In 2014, the Eurosatory exhibition brought together 1,507 exhibitors from 59 countries, more than 55,700 visitors and 172 official delegations. In 2016, the exhibition hosted 1,571 exhibitors from 57 countries, 65.5% of which were international. There were 57,024 professional visitors from 140 countries, 212 official delegations with 821 delegates, and 723 journalists from all around the world.

In 2018, Eurosatory presented a number of novelties: the opening of a third exhibition hall, the Eurosatory LAB presenting 65 French and foreign start-ups, the presence of institutions in the live demonstrations (GIGN, French Army, Prefecture de Police inter-services, and more), and a career day. The event had 1,802 exhibitors (65% international), 57,056 visitors including 227 official delegations.

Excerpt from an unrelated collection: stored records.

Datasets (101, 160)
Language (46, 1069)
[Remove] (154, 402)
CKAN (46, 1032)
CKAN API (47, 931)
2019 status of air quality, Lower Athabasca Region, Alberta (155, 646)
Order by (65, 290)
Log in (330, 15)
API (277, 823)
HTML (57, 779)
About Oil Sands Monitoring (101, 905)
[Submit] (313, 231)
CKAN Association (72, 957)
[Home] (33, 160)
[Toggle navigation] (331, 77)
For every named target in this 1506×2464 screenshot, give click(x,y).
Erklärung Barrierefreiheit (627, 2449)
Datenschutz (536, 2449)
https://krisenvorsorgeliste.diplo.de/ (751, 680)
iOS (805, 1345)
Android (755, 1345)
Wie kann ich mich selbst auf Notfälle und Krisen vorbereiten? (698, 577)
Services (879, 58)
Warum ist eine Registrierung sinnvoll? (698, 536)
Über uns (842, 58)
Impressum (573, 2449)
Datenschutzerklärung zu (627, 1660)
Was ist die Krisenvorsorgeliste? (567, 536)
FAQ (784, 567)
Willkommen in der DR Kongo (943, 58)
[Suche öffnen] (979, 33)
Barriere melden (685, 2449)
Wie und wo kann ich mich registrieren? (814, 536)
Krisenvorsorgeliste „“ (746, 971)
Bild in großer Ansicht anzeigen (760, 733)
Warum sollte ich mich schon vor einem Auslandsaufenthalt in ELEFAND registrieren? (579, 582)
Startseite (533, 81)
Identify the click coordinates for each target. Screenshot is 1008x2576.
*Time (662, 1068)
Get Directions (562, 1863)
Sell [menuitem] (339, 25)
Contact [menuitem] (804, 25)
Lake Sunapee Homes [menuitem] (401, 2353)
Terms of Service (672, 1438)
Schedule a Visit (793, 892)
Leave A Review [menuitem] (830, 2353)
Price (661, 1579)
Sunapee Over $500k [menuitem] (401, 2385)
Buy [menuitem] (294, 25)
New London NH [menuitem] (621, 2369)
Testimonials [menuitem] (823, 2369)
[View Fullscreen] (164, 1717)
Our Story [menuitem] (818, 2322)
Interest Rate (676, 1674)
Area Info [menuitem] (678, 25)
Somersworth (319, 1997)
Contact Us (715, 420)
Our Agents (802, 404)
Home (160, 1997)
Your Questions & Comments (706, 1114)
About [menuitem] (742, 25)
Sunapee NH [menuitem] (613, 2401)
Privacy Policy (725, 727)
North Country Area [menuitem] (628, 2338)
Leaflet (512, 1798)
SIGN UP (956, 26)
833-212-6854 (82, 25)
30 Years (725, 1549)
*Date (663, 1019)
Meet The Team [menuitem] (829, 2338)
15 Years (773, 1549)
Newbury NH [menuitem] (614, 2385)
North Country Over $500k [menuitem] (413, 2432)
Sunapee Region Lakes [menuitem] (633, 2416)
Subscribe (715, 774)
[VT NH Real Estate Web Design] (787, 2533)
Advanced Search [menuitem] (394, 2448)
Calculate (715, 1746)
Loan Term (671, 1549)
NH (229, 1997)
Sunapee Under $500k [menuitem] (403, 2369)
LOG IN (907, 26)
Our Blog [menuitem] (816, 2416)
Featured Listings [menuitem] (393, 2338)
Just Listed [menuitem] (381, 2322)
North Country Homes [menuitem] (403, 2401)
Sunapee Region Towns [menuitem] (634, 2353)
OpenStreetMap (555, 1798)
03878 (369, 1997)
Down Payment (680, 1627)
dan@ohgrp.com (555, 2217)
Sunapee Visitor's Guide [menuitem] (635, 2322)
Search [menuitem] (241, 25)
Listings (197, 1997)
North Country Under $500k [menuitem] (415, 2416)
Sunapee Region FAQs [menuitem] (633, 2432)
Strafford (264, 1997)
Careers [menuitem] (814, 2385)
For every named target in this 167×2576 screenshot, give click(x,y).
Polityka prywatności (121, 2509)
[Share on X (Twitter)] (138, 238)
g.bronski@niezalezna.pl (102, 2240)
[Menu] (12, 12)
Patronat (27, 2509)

After a four-year hiatus due to the COVID-19 health crisis, the 2022 International Exhibition for Land and Air-land Defence and Security took place on June 13–17, 2022. It was one of the most significant in the history of the exhibition, with the background of the Russia's war on Ukraine. 1,743 companies attended the event. There were 250 delegations from 96 countries, senior executives, public and private decision-makers and project leaders. For the first time, Emmanuel Macron, the President of France, inaugurated the show. Exhibitors and attendees from Russia and China were banned.

During the 2024 edition, France banned Israeli defence companies from exhibiting at the arms fair due to the Gaza war. The Jerusalem Post reported that the District Court in France then prohibited "any Israeli citizen or intermediary of an Israeli business" from visiting the exhibit. The Times of Israel said the ban would affect anyone working for or representing Israeli firms. The ban was overturned after Eurosatory 2024 started on June 18, 2024. French-German KMW+Nexter Defense Systems (KNDS) presented prototype of the "Enhanced Main Battle Tank (E-MBT)" of EMBT ADT140. and Leclerc Evolution.